=== Document text ===
I admit, when I'm confronted in that way by a man who is less-than respectful in his words and actions - I immediately put up walls and launch into "defense mode." I honestly was running through a list of pro-life arguments for the first 10 minutes. I wasn't really listening cause I was too busy coming up with responses and judging if his story was true or not! :-) 

But watching Pastor Bill gently and genuinely listen really struck me.  Plus, the words of a friend of mine that I've been learning from were running through my mind, "I have experienced more favor with opposing people when I listened first and then spoke second.  They seemed to care about what I'm saying when I'm not speaking "down" to them. 

I realized then that this man was not "attacking" but was simply trying to justify himself.  He was hurting and he needed to know that we cared for him, and even more importantly that Jesus forgave Him and loves him.  

I tried to openly listen from then on and allow the Lord to lead. 

I and Pastor Bill both felt we could have said more, or even tried a more evangelistic approach to show him his need for a Savior and share the good news. But we both came to the conclusion that in this instance just listening and showing our love and compassion for him, as well as praying for him was what he really needed and wanted. 

It taught me a lot about myself and about real-life. Being so young and inexperienced, I honestly haven't been exposed to the dysfunction and evil of our culture all that much. I haven't experienced the pain of losing a child. I haven't ever been in a situation when I truly felt hopeless or desperate.

I think those who are so openly supporting abortion are the ones who have been hurt the most by it. I learned that I must be SO careful and gentle with how I interact with pro-choice advocates. Listening to their stories and backgrounds is so important to understand where they are coming from and what would be most helpful for them to hear or not to hear. 

I'm SO grateful for all these opportunities to grow and learn! Even if we don't see a life saved, 40 Days for Life has given us all such an opportunity to grow. And God's been teaching us about His heart for the unborn and the lost - and showing us amazing glimpses of His power and grace! Praise the Lord - great things He has done! 

John, Richard and Pastor Bill
Other than that interaction, I had a good conversation with the 3 owners of the auto parts store as well!
They've been kind enough to let us use their restroom, and so I go in every now and then to use their facilities and try to make a little small talk too.

=== Your assignment ===
Continue the 40 Days for Life blog post from where it stops.

Source records

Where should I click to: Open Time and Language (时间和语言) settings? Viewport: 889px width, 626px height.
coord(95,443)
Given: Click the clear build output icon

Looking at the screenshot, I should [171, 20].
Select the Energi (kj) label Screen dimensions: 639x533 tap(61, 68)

* * *

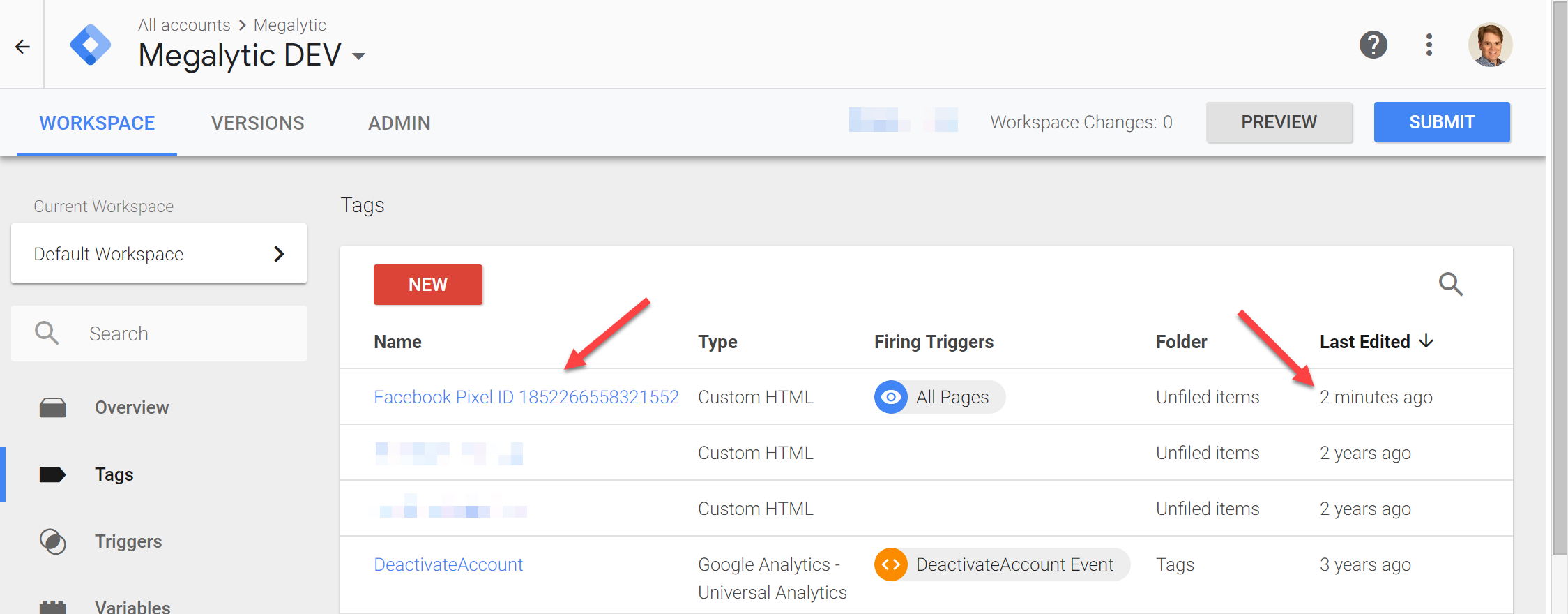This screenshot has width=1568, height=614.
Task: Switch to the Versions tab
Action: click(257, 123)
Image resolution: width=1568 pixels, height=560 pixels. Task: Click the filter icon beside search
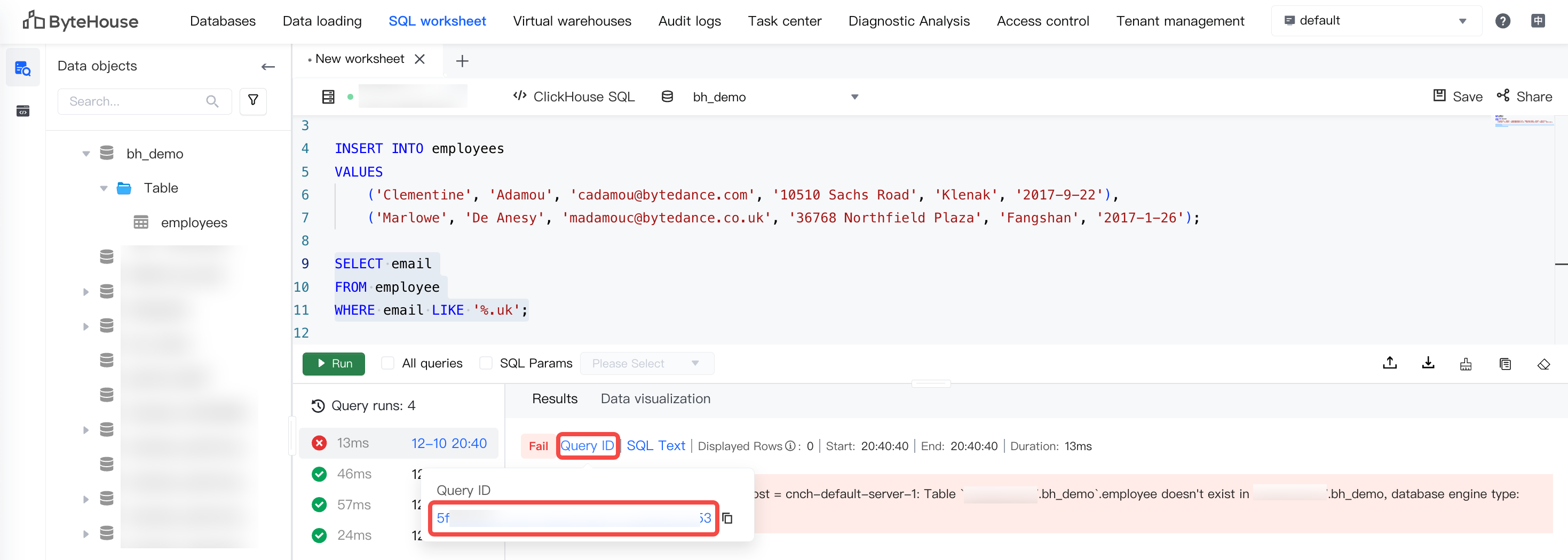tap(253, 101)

...

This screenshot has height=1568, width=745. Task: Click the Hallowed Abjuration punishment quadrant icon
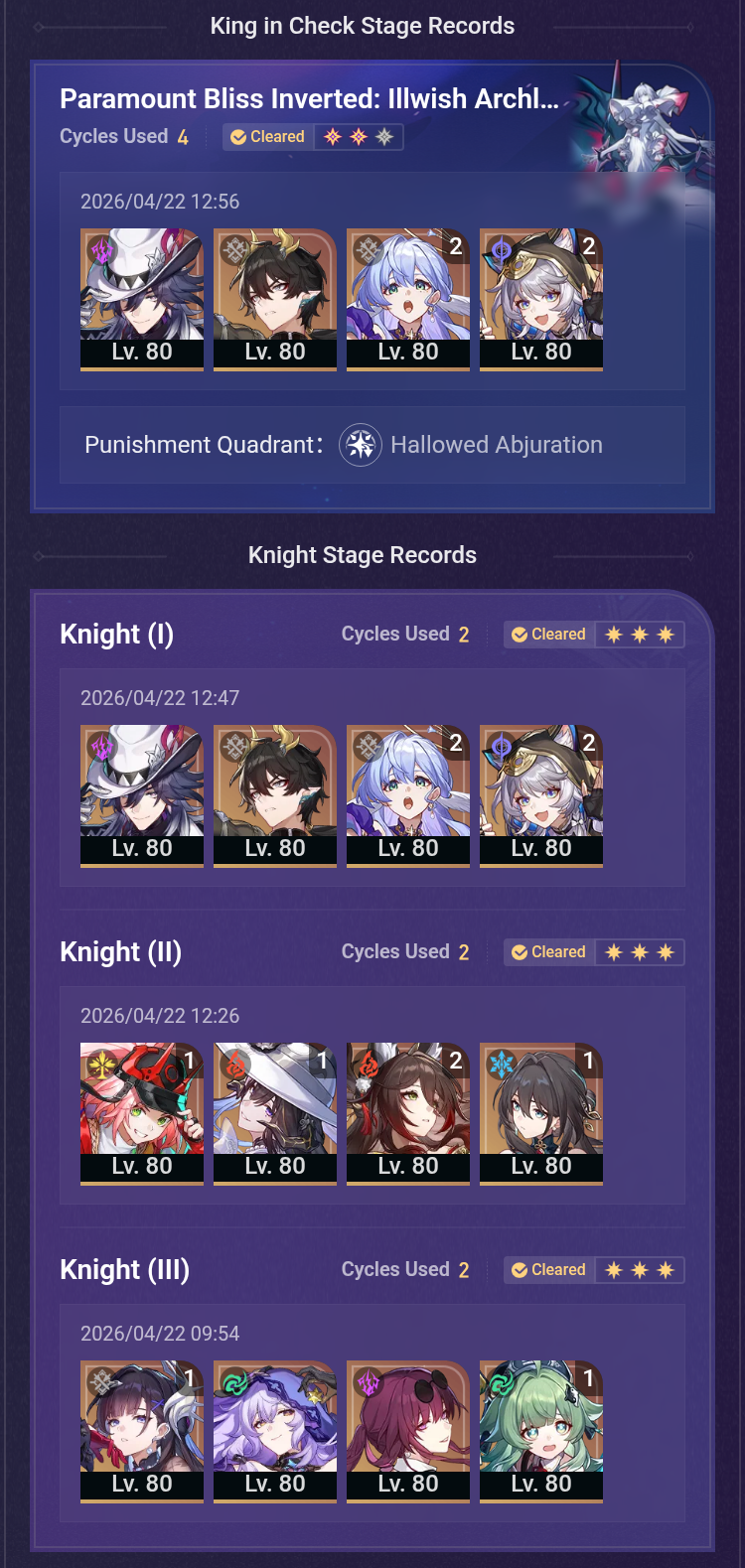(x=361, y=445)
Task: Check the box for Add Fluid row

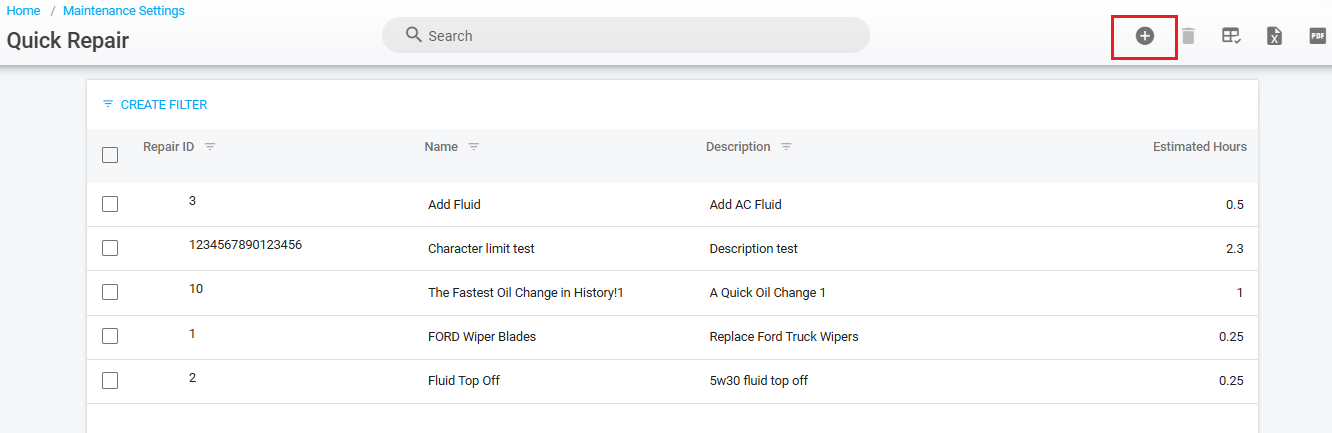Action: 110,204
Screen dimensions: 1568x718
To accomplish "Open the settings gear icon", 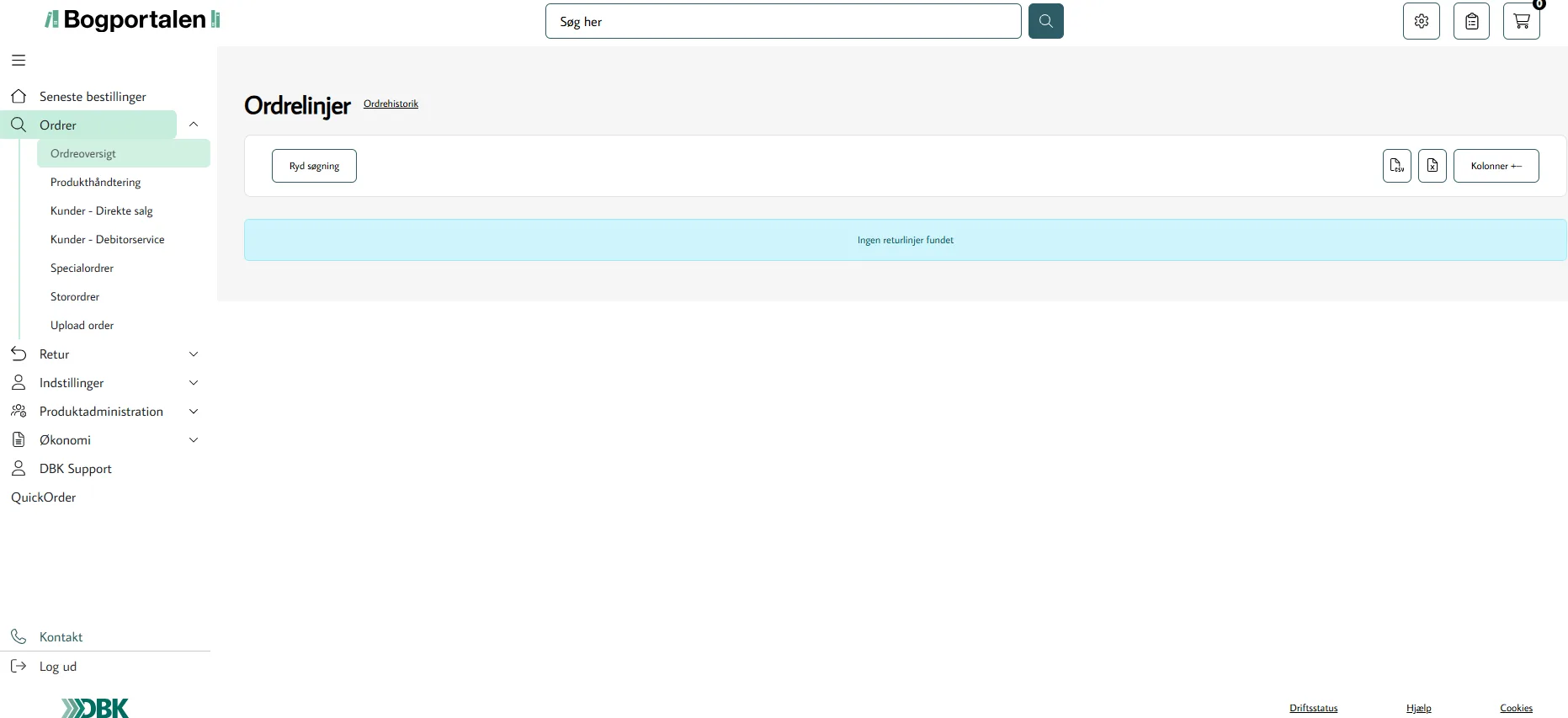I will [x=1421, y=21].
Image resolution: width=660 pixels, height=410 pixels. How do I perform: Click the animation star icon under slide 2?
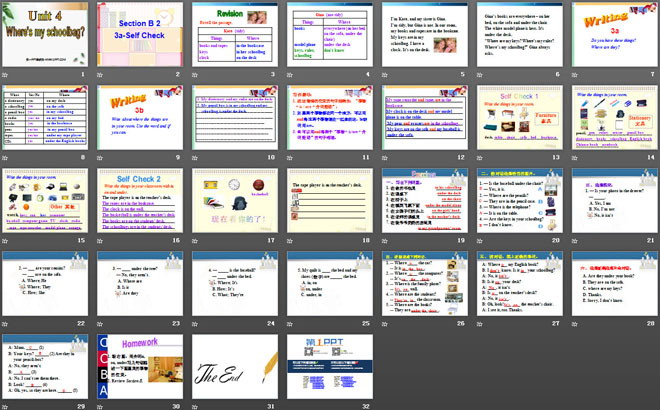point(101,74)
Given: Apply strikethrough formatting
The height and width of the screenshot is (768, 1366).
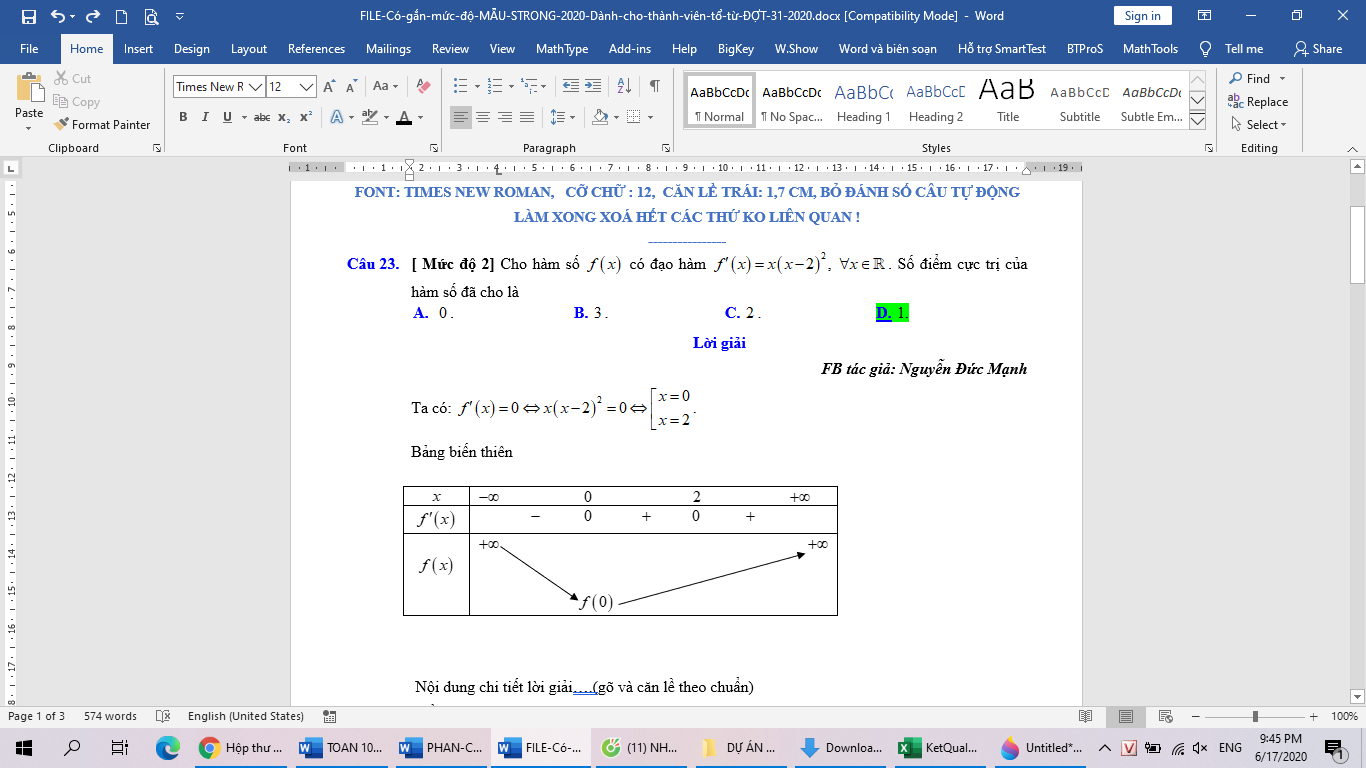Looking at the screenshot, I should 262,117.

=== Result below ===
Well this time one of the owners eluded to his viewpoint by saying something like, "I appreciate the way you do this, but you can't really understand what it's like to be in that situation if you haven't been abused."
I agreed with him that we will probably never understand just how difficult those types of situations are and that my heart goes out to women in such crisis. It also gave me a brief opportunity to share the very words and stories of sexually abused women - that abortion only makes it twice as painful and tragic. And that raising their child helped them heal as they experienced the joy of bringing a precious, beautiful life into their lives out of something so tragic. We talked a little more until a customer walked in. :-) I thought it was a neat opportunity! 
It was interesting, as I was washing my hands in the restroom before I had even talked to them much, I felt like God was leading me to make a point of speaking with them as I left. Turned out to be a neat opportunity! God is good! 
There was also a young man and lady that parked at PP and walked up to the clinic. It's closed on Tuesdays, and so I walked over and let them know they were closed. I wish I had pointed them over to Possibilities!  But for some reason that thought didn't cross my mind just then. :-(  They thanked me though, and I think having even such a brief interaction let them know we care about them. :-)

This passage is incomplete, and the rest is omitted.